‘Dad!’

  Before we go any further, I have to tell you that my father works in the sales department of a big confectionery company. (I’m not going to say their name because under the circumstances I don’t want to give them any free publicity.) He’s worked for them my entire life and one of the perks of the job was that he could have as much of the produce as he wanted – free. Which meant that our house was always littered with bars of chocolate and I was more popular with the kids on the road than I might otherwise have been. Of course Mam and I were strictly forbidden from buying anything from the rival companies, so as not ‘to give them the edge’. Even though I resented his diktat (which wasn’t really a diktat at all, Dad was far too mild for diktats) I couldn’t find it in myself to go against it and although it’s ridiculous, the first time I ate a Ferrero Rocher, I actually felt guilty. (I know they’re a joke, all that ‘ambassador, you are spoiling us’ stuff, but I was impressed, especially by their roundyness.
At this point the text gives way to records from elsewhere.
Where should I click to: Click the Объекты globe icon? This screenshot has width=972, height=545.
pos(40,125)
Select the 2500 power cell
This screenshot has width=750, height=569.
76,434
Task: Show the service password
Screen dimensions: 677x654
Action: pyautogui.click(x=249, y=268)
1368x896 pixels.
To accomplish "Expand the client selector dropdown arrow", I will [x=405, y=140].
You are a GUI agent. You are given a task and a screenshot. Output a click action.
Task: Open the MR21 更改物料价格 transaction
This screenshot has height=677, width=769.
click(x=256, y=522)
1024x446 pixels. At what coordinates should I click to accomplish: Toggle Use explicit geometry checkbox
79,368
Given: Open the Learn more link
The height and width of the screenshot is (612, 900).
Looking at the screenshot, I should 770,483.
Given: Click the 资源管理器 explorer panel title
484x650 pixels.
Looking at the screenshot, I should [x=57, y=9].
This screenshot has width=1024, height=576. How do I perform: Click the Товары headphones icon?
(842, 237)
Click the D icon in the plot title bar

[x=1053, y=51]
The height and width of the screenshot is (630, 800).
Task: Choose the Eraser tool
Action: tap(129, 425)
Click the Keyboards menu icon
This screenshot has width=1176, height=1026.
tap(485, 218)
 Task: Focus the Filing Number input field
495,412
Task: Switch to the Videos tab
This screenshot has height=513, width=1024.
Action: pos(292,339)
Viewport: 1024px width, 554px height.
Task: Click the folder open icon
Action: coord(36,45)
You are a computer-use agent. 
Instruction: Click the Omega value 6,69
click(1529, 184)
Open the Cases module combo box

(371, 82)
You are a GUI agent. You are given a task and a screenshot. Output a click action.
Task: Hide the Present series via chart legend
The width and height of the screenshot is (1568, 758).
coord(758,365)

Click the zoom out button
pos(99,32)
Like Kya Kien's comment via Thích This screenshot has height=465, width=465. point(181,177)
But when I casually put it to Dad that his crowd should start playing around with circular chocolates, he gazed at me sadly and said, ‘Is there something you’d like to tell me?’)

  ‘Dad, I’m here with Mam and she’s very upset. What’s going on, please?’ Instead of my father, I was treating him like a bold child, who was doing something idiotic but would knock it on the head as soon as I told him to.

  ‘I was going to ring to talk to you later.’

  ‘Well, you’re talking to me now.’

  ‘Now doesn’t suit me.’

  ‘Now had better suit you.’ But alarm was building in me. He wasn’t crumbling like something crumbly, as I’d expected he would the moment I spoke sternly.

  ‘Dad, me and Mam, we’re worried about you. We think you might be a little…’ How could I say this? ‘A little mentally ill.’

  ‘I’m not.’

  ‘You think you’re not. Mentally ill people often don’t know they’re mentally ill.’

  ‘Gemma, I know I’ve been a bit distant for the past while, I’m well aware of it. But it’s not from senility.’

  This wasn’t going the way I’d expected at all. He didn’t sound bonkers. Or chastened. He sounded like he knew something that I didn’t.

  ‘What’s going on?’ My voice was little.

  ‘I can’t talk now, there’s a problem here needs dealing with.’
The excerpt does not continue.